▶ The problem: Using the records below, report how many lines include "gmail", and give no more than the number.

Stored data:
§ §
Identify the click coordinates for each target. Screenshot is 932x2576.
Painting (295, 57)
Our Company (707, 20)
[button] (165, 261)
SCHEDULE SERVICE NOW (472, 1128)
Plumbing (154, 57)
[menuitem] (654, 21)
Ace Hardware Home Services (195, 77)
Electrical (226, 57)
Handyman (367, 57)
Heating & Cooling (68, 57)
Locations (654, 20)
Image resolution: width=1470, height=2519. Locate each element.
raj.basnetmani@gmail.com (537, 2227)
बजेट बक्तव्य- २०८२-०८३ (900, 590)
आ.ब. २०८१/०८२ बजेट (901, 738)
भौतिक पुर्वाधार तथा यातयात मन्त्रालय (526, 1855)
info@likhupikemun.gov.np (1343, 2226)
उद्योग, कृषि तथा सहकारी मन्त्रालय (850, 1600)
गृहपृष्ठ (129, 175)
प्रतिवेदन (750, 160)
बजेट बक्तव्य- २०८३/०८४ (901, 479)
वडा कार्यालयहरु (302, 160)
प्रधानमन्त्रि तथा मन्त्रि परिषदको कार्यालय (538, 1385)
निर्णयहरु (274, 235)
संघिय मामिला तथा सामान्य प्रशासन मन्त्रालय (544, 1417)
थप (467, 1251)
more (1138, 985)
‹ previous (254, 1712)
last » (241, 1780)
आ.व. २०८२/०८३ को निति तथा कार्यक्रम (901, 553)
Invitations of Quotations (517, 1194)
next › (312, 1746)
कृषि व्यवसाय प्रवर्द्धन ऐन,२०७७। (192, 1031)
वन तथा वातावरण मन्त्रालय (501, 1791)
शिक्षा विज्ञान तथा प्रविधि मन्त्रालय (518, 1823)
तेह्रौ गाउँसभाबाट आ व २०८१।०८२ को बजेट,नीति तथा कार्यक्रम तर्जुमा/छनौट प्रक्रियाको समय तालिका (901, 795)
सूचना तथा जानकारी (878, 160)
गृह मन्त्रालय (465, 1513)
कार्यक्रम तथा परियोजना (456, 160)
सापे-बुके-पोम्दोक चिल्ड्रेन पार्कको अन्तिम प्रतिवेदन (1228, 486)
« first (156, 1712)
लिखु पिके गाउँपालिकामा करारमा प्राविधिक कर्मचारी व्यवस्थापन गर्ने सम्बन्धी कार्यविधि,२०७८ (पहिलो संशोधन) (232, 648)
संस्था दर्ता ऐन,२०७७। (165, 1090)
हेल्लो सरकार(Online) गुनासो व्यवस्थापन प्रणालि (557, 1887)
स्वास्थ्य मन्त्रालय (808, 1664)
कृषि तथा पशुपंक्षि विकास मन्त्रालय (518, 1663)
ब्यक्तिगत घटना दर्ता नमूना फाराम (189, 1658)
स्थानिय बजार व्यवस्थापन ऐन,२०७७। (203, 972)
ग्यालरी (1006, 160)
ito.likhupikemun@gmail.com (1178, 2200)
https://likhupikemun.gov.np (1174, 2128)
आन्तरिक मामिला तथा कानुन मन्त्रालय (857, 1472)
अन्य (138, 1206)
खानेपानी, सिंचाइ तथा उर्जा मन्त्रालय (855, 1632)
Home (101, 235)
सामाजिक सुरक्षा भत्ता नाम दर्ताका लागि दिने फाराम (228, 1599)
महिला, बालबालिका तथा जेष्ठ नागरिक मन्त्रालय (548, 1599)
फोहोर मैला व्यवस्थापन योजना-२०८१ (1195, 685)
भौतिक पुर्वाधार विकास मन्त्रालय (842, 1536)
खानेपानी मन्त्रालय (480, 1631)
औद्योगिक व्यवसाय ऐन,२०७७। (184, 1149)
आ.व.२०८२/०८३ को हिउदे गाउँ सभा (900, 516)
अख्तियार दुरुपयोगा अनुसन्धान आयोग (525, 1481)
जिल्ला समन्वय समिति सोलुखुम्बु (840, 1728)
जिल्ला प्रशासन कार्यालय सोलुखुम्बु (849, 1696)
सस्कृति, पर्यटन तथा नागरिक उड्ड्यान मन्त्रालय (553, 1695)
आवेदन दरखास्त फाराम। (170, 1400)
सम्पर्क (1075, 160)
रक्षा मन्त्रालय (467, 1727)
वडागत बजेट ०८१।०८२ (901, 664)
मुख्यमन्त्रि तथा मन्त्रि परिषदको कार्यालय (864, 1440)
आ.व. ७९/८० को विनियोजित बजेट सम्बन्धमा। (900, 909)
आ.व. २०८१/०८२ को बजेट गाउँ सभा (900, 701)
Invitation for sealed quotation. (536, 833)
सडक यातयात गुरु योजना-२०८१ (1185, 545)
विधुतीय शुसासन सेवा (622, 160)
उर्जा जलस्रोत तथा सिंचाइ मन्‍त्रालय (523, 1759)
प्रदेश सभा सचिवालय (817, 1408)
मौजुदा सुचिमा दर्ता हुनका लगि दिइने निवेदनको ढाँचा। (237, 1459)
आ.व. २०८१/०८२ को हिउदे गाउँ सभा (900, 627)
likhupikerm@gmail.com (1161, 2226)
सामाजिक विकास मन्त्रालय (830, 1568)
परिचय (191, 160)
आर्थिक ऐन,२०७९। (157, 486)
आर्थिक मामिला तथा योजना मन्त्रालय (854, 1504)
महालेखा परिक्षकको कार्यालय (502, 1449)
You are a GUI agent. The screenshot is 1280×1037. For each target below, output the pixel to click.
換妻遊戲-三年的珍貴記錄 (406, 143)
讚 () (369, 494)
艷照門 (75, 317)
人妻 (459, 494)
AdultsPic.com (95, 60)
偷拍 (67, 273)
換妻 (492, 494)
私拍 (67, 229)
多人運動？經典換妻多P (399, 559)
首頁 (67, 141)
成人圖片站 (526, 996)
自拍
§ §
▶ Task result: 3